Records taken from a collection
* Begin *

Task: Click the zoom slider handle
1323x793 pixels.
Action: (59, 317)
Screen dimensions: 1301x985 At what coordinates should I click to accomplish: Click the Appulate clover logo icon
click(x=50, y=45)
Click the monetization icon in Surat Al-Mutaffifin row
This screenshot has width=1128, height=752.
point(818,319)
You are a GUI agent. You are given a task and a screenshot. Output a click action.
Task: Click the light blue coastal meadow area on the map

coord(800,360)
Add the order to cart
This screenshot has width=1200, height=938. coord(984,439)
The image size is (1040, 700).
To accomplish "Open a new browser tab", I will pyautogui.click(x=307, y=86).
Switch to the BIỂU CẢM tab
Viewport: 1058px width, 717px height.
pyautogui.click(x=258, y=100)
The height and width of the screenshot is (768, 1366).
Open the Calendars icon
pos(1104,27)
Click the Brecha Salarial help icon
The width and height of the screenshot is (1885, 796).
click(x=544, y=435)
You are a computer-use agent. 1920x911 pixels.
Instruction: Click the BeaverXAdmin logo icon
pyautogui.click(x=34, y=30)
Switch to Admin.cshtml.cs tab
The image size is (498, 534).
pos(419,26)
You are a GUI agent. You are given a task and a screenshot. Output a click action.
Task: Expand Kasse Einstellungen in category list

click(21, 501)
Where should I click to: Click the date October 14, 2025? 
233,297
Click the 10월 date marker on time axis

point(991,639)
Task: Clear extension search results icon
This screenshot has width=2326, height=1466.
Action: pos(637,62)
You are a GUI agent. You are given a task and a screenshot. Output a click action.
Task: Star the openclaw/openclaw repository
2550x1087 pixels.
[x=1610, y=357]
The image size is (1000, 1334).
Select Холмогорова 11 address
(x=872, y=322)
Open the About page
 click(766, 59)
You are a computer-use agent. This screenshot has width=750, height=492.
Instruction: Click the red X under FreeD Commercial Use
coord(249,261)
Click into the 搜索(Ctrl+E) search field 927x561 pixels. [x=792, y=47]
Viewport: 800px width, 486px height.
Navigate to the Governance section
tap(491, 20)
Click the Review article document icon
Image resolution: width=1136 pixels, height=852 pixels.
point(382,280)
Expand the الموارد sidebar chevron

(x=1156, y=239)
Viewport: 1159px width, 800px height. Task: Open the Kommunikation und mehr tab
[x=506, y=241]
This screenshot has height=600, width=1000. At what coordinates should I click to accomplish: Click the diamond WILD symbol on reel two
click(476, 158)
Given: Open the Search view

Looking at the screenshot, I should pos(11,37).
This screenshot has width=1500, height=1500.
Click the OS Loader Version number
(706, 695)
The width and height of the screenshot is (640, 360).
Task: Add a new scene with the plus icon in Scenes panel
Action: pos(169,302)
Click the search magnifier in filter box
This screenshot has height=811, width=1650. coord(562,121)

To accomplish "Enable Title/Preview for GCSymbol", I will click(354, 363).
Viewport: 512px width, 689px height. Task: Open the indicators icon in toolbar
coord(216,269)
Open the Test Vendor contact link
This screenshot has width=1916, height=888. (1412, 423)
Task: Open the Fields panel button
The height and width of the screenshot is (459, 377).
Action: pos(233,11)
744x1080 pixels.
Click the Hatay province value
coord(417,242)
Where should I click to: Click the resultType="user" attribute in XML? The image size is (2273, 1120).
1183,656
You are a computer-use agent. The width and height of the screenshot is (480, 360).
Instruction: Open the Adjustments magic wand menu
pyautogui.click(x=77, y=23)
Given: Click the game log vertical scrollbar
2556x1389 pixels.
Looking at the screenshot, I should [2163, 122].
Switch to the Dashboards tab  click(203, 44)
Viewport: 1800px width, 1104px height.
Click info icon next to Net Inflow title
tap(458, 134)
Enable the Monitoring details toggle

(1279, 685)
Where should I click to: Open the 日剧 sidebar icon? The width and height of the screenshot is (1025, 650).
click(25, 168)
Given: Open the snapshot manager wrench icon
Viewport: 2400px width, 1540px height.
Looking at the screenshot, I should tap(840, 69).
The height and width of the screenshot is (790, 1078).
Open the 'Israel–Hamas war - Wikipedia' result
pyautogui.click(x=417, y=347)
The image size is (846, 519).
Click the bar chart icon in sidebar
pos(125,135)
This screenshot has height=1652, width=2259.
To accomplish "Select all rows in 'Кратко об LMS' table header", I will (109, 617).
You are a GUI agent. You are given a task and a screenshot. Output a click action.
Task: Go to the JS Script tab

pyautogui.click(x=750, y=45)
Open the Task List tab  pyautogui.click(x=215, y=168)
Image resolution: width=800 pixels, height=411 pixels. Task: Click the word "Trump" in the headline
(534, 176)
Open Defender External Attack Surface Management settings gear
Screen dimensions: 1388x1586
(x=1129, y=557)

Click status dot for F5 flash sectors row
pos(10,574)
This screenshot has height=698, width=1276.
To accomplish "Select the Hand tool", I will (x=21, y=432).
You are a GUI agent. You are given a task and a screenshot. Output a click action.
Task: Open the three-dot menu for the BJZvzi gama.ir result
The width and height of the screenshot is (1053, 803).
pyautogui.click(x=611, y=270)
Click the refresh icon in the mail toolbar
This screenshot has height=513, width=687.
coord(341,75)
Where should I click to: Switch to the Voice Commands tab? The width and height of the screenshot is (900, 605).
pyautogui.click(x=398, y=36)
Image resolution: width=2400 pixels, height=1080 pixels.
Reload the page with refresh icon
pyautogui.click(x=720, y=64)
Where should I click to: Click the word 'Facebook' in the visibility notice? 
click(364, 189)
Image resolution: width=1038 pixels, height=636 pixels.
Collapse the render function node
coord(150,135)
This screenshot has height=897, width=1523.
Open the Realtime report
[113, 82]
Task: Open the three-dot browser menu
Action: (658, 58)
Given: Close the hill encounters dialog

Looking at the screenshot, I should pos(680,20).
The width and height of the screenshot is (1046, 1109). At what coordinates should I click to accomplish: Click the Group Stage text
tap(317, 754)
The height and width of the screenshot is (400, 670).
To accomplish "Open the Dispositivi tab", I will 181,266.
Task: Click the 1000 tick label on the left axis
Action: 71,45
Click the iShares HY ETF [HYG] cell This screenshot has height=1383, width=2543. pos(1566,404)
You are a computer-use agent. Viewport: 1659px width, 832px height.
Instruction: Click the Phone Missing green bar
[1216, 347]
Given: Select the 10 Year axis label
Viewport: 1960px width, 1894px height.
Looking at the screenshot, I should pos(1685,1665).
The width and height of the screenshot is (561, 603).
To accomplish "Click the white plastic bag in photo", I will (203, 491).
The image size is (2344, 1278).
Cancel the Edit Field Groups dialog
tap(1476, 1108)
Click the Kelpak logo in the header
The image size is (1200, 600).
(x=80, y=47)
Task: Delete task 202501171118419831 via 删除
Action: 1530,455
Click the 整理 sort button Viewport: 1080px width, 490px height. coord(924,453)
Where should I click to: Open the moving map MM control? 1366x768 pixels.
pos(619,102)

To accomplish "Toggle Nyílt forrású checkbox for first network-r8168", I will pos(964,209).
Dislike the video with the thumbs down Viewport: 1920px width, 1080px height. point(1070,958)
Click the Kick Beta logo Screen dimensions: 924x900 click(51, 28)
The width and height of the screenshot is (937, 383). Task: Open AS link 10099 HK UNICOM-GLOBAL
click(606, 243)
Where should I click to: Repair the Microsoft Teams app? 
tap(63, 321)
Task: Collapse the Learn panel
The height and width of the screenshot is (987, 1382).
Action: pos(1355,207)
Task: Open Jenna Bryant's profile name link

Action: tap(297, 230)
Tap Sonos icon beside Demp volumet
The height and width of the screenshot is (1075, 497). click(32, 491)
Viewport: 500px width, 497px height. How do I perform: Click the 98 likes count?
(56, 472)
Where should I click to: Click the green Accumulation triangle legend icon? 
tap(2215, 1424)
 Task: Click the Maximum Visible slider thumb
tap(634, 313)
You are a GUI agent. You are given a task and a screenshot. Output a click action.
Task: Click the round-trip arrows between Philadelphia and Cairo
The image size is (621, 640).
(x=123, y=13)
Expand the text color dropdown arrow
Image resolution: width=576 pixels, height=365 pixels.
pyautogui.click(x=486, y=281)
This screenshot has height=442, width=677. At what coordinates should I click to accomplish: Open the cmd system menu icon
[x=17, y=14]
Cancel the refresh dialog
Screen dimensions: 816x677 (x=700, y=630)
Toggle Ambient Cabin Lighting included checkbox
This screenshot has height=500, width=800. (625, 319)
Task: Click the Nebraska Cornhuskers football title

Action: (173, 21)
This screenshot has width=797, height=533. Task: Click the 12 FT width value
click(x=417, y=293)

* End *

- Do this: Starting at the line that has "Switch to the Dashboards" and ending after the line that has "click(25, 168)", write out those lines of the listing again, swapping "Net Inflow" for "Net Outflow" and changing nothing else.

- Task output:
Switch to the Dashboards tab  click(203, 44)
Viewport: 1800px width, 1104px height.
Click info icon next to Net Outflow title
tap(458, 134)
Enable the Monitoring details toggle

(1279, 685)
Where should I click to: Open the 日剧 sidebar icon? The width and height of the screenshot is (1025, 650).
click(25, 168)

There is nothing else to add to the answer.